Paul Kwamusi, a road safety consultant at Integrated Transport Systems Limited, says tailgating leads to occurrence of whiplash injuries or a soft tissue injury to the neck. For example, when your vehicle is knocked from the rear, you are likely to suffer whiplash injuries because the neck is pushed into shock by unintentionally being pushed to its back under a lot of force.
“If your driving seat has no headrest to guard the head or neck, you could die or experience backbone damage,” Kwamusi explains, adding that one should adjust their headrest to touch the hind head to avoid whiplash injuries. Leaving the head rest below the back of the neck increases the risk of injury to the neck.
“You can also prevent rear end crashes by regularly checking the driving, left and right side mirrors ensuring they are adjusted to give you a wider view of objects around your vehicle such a vehicle behind yours that has lost control. This helps you to react in time,” Kwamusi advises.

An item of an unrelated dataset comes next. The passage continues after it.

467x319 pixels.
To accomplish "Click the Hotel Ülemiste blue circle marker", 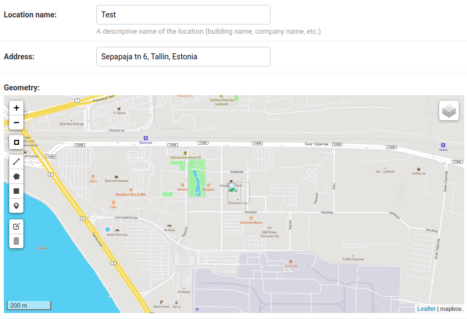I will point(107,229).
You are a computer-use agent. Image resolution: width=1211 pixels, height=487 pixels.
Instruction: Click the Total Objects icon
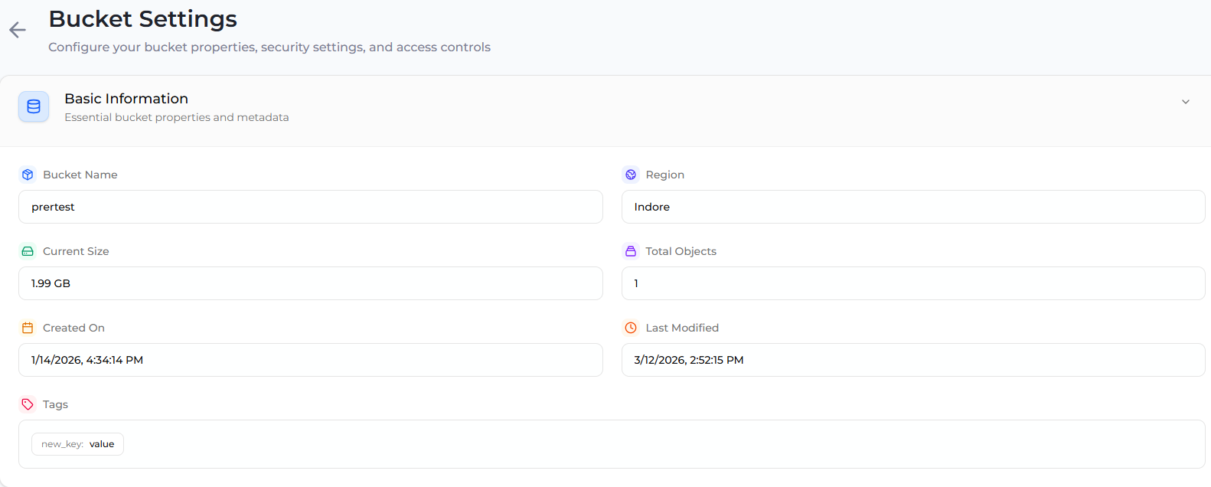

Similarly, as you drive uphill, it is advisable to create space between your vehicle and the one ahead because occasionally, vehicles experience brake failure and move backwards at fast speeds.
What should I do if I am being tailgated?
According to www.rac.co.uk/drive, although tailgating is dangerous, there are certain things you can do, or avoid doing, to limit the potential hazard to yourself and other road users.
Do not police the road to teach a tailgater a lesson or be tempted to drive under the speed limit or repeatedly brake to make your point. This only increases the risk of a collision. Just as it is never okay to tailgate, it is also not okay to try and force another motorist to slow down.
Try to stay calm and always stick to the speed limit. If you are on a dual carriageway, pull in and let them pass when safe to do so and if you are on a single carriageway continue at an appropriate speed or pull over somewhere safe and let the person behind pass if they are persistent; it is not worth breaking the law or getting into an accident over.
Try to stay calm. Drivers getting angry over tailgating incidents is a common cause of road rage.
Assess your speed. Are you driving too slowly in the outside lane? If so, move over as soon as it is safe to do so.
Look at your own driving habits and brush up on your Highway Code if you are regularly being tailgated. Ensure you are not also at fault.
Your best to make a dangerous situation as safe as possible.
How can I avoid being tailgated?
While other road users’ bad driving is outside of your control, there are certain tell-tale signs you can look out for to save yourself from getting into the path of a tailgater.
Always be aware of your position on the road and who is around you. If you are pulling on to a motorway, observe which vehicles are keeping a safe distance from the car in front.
If you can see a motorist driving too close to the car in front, remember them and do not be tempted to pull out in front of them at a later stage.
Never pull out into a gap that is too small or if a car is quickly approaching the space.